## Your goal
The required result is a copy of each line below in which "from" appears.

## Data for this exercise
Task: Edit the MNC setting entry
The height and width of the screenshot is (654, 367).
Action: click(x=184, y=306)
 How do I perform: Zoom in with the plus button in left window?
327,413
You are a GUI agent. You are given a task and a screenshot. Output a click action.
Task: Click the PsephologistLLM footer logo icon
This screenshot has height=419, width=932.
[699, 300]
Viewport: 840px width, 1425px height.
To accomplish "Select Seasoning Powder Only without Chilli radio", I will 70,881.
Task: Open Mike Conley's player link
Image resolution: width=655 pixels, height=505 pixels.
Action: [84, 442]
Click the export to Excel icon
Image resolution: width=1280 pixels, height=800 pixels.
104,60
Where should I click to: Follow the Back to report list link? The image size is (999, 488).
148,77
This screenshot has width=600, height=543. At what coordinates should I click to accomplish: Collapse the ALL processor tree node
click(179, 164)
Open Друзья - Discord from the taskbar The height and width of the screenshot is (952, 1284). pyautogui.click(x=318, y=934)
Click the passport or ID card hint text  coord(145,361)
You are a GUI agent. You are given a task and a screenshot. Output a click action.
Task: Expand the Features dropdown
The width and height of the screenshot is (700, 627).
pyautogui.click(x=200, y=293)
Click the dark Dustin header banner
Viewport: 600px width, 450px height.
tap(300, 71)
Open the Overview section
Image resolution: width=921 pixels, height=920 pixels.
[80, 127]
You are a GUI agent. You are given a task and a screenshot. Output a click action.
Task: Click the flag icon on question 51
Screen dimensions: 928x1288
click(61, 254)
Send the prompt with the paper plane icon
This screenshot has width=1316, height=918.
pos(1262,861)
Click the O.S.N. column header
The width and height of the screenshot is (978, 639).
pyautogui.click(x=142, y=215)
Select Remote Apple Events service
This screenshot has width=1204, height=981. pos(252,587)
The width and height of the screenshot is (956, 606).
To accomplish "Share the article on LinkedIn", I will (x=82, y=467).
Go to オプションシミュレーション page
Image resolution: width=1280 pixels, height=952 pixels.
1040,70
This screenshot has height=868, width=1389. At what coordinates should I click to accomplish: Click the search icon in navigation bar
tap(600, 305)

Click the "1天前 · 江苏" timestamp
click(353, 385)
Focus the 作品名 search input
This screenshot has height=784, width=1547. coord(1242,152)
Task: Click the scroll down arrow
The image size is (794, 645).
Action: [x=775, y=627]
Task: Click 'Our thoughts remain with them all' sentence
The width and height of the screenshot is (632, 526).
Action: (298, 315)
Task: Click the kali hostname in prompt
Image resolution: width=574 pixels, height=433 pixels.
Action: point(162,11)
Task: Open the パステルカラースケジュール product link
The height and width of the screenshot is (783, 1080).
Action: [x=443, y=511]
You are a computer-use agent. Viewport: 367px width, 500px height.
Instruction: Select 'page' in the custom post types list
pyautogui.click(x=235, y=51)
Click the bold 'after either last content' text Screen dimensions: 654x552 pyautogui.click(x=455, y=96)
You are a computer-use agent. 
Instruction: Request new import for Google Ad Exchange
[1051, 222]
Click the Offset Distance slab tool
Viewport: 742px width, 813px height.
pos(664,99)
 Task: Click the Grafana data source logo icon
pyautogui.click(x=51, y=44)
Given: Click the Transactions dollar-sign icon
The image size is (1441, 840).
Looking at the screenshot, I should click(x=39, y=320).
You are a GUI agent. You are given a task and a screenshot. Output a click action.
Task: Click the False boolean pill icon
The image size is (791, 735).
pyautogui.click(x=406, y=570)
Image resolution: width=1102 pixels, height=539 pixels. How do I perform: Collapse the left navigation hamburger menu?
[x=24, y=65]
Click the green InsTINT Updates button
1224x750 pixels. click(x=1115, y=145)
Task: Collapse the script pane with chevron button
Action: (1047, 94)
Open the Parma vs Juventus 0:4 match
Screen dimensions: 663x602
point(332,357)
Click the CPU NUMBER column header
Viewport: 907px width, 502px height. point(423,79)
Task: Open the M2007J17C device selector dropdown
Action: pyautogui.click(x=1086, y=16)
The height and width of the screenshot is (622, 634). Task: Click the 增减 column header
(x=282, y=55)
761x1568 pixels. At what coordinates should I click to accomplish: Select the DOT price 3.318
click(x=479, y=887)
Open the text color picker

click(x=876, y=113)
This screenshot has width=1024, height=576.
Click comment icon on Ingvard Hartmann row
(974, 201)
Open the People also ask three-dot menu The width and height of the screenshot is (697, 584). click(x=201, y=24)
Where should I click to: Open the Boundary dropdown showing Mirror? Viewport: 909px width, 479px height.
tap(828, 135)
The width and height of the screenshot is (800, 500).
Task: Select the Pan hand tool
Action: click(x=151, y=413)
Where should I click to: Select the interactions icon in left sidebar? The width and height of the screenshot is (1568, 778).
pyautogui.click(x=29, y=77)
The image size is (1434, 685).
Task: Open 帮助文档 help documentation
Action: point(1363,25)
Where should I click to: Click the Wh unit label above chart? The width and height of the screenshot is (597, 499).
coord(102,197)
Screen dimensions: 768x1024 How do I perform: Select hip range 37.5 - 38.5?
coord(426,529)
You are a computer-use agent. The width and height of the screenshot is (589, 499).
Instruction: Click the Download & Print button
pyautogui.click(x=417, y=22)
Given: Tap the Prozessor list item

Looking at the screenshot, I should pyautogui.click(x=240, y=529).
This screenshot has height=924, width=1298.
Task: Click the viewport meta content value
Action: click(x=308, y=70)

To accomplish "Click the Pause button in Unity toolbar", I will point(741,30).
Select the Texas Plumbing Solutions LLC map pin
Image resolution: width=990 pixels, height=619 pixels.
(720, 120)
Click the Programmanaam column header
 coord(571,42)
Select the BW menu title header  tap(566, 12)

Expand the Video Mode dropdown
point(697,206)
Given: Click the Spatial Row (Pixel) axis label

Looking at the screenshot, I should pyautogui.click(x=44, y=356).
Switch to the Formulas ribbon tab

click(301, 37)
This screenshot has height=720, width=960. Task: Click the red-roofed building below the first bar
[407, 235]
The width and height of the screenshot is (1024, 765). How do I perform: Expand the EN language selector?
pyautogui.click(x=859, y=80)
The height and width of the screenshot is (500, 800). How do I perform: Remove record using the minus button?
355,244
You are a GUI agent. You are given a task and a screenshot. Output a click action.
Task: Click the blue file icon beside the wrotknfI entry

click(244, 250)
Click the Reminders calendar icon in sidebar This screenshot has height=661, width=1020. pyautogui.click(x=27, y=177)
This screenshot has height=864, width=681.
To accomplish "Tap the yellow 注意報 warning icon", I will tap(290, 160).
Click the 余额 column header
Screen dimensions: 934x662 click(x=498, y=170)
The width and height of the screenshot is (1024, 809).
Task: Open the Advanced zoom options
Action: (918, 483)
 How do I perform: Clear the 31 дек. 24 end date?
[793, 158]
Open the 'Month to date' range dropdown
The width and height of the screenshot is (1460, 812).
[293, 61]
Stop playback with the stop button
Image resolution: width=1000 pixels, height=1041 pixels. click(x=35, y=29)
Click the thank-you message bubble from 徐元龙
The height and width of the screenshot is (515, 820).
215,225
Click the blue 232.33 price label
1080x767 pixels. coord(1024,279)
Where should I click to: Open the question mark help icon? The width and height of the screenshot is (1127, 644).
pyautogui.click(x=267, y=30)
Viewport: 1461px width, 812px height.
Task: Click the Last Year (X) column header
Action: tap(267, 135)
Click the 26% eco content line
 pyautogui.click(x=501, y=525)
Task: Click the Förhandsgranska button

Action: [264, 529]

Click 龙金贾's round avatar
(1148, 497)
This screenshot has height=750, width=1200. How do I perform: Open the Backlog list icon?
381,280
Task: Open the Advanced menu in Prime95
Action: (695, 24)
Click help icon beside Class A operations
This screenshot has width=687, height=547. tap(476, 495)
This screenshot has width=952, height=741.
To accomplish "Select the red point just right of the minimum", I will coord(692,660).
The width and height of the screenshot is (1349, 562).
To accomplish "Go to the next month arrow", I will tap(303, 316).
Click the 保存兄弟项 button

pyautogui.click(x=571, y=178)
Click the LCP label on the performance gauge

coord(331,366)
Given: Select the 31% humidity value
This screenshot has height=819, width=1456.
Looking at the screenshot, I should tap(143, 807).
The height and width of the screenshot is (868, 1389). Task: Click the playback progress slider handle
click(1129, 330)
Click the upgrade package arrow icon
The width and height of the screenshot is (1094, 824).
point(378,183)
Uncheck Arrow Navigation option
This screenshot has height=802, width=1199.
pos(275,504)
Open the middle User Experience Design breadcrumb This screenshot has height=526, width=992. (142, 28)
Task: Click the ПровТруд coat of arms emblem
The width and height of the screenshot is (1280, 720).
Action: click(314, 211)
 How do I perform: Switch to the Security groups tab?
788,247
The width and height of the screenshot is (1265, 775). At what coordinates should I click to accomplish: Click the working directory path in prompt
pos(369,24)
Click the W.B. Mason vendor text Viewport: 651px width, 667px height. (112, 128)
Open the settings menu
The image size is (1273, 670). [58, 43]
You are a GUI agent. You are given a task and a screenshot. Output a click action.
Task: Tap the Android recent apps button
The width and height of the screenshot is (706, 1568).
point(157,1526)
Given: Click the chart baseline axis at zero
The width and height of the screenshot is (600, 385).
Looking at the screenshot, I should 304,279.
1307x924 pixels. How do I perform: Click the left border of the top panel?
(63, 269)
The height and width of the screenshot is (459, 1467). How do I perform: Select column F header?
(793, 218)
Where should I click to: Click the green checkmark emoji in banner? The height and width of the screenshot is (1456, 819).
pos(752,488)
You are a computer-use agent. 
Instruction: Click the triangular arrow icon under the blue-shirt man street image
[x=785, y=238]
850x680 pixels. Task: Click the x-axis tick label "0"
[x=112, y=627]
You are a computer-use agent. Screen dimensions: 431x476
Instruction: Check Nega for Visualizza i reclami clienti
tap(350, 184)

## Response
Open Друзья - Discord from the taskbar The height and width of the screenshot is (952, 1284). pyautogui.click(x=318, y=934)
Click the thank-you message bubble from 徐元龙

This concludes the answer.